Given that I have an AARP card, I have zero reasons to visit GameStop. But, as the parent of a male teenager, I have no choice.
Sidebar: My kid is still a gamer and has 57 GameStop PowerUp Rewards points. Daddy requests that the GameStoppers don’t place him on the banned list because of my ill-informed observations.
I’m gaming illiterate. I accepted that. Fortunately, the GameStop employees are compassionate to my challenges. Little or no judgment. They talk slowly, never mention character names, and bypass any reference to Xbox Live.
I appreciate the GameStop employees. Santa would have never delivered gaming systems without their assistance.
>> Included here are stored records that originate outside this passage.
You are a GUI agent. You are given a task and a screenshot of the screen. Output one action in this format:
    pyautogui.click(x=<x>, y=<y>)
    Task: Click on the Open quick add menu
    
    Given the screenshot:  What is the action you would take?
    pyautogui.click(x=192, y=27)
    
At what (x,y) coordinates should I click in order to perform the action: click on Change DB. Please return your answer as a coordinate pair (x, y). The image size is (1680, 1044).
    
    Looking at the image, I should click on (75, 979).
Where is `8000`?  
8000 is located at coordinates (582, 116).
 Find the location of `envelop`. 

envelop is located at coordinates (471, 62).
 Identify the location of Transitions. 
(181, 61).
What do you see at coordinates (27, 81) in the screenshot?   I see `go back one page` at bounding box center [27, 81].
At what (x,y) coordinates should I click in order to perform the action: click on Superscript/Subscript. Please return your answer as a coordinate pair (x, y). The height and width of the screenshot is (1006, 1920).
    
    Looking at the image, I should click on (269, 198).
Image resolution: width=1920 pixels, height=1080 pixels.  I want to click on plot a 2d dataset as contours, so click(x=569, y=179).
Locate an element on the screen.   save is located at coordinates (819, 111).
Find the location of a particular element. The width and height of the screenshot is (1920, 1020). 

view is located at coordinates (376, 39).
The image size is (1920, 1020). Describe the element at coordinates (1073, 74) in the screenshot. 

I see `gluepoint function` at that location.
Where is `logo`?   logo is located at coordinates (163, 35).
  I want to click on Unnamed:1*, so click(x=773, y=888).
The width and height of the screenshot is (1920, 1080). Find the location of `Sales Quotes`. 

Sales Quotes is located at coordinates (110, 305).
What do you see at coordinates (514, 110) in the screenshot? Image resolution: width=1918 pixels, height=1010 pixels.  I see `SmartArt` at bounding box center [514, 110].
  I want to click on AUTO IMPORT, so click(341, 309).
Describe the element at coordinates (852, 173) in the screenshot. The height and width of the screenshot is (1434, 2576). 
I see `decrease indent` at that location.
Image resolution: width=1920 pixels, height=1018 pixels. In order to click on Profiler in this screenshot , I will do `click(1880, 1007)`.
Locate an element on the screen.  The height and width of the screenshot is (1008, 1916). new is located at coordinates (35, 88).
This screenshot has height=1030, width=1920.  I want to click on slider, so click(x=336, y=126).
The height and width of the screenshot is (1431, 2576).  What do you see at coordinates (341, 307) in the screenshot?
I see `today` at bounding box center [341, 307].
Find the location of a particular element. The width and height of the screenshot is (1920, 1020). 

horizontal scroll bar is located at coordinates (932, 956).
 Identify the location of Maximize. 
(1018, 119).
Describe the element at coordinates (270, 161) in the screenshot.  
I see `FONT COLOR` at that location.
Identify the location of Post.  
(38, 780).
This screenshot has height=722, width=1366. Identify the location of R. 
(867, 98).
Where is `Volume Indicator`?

Thank you!
Here’s what I’ve observed during my many visits.
- GameStop employment requires at least one visible tat or piercing.
- The most knowledgeable staff wear sunglasses and a Mortal Kombat t-shirt.
- The employees think my name is “Dude.”
- There is no gender difference in gamer IQ.
- Used games are beautiful, especially when I’m paying.
- I will die before I understand who the hell is Zelda. Or Halo.
- After spending more than 10 minutes in the store, I start fantasizing about attending the next Burning Man.
- Most video game characters look like they failed anger management.
- I never leave GameStop without spending at least $50.
- The back room is where they keep unopened games and opened pot bags.
My kid leaves for college soon. That life transition means no more GameStop until I become a grandfather or need medical marijuana.